• **TASK PROMPT**:
Extract all of the entries that follow and reproduce each line verbatim, with nothing changed.

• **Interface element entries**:
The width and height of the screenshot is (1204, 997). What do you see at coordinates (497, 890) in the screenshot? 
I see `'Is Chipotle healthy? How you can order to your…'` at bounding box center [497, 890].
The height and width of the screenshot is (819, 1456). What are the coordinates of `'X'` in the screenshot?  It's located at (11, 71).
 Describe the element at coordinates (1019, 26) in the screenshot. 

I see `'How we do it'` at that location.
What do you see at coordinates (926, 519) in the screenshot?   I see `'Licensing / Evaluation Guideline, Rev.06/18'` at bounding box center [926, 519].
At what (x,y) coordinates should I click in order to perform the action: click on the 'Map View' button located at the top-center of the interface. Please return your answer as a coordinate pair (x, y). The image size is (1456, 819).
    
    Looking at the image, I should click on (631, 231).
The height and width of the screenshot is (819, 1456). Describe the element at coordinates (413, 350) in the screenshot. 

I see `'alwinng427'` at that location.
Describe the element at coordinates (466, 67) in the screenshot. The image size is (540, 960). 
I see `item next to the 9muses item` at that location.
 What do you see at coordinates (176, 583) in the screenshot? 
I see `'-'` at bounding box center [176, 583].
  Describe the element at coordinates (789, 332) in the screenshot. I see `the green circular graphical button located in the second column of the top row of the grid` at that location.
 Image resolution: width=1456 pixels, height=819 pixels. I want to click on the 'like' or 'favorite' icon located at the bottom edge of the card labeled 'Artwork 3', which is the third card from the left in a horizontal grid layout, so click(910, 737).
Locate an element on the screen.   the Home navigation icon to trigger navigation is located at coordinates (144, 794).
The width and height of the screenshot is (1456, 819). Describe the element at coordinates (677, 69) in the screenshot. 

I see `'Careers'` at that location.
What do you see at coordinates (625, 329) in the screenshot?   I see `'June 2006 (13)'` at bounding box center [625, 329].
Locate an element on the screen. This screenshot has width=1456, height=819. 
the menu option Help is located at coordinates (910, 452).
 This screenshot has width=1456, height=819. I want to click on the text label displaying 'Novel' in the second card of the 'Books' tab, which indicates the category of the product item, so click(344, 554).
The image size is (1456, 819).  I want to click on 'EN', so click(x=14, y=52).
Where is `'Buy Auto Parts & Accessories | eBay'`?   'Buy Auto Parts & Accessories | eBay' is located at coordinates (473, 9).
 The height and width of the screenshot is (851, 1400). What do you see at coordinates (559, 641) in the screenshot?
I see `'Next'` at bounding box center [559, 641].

• **FINAL RESULT**:
The width and height of the screenshot is (1204, 997). What do you see at coordinates (497, 890) in the screenshot? 
I see `'Is Chipotle healthy? How you can order to your…'` at bounding box center [497, 890].
The height and width of the screenshot is (819, 1456). What are the coordinates of `'X'` in the screenshot?  It's located at (11, 71).
 Describe the element at coordinates (1019, 26) in the screenshot. 

I see `'How we do it'` at that location.
What do you see at coordinates (926, 519) in the screenshot?   I see `'Licensing / Evaluation Guideline, Rev.06/18'` at bounding box center [926, 519].
At what (x,y) coordinates should I click in order to perform the action: click on the 'Map View' button located at the top-center of the interface. Please return your answer as a coordinate pair (x, y). The image size is (1456, 819).
    
    Looking at the image, I should click on (631, 231).
The height and width of the screenshot is (819, 1456). Describe the element at coordinates (413, 350) in the screenshot. 

I see `'alwinng427'` at that location.
Describe the element at coordinates (466, 67) in the screenshot. The image size is (540, 960). 
I see `item next to the 9muses item` at that location.
 What do you see at coordinates (176, 583) in the screenshot? 
I see `'-'` at bounding box center [176, 583].
  Describe the element at coordinates (789, 332) in the screenshot. I see `the green circular graphical button located in the second column of the top row of the grid` at that location.
 Image resolution: width=1456 pixels, height=819 pixels. I want to click on the 'like' or 'favorite' icon located at the bottom edge of the card labeled 'Artwork 3', which is the third card from the left in a horizontal grid layout, so click(910, 737).
Locate an element on the screen.   the Home navigation icon to trigger navigation is located at coordinates (144, 794).
The width and height of the screenshot is (1456, 819). Describe the element at coordinates (677, 69) in the screenshot. 

I see `'Careers'` at that location.
What do you see at coordinates (625, 329) in the screenshot?   I see `'June 2006 (13)'` at bounding box center [625, 329].
Locate an element on the screen. This screenshot has width=1456, height=819. 
the menu option Help is located at coordinates (910, 452).
 This screenshot has width=1456, height=819. I want to click on the text label displaying 'Novel' in the second card of the 'Books' tab, which indicates the category of the product item, so click(344, 554).
The image size is (1456, 819).  I want to click on 'EN', so click(x=14, y=52).
Where is `'Buy Auto Parts & Accessories | eBay'`?   'Buy Auto Parts & Accessories | eBay' is located at coordinates (473, 9).
 The height and width of the screenshot is (851, 1400). What do you see at coordinates (559, 641) in the screenshot?
I see `'Next'` at bounding box center [559, 641].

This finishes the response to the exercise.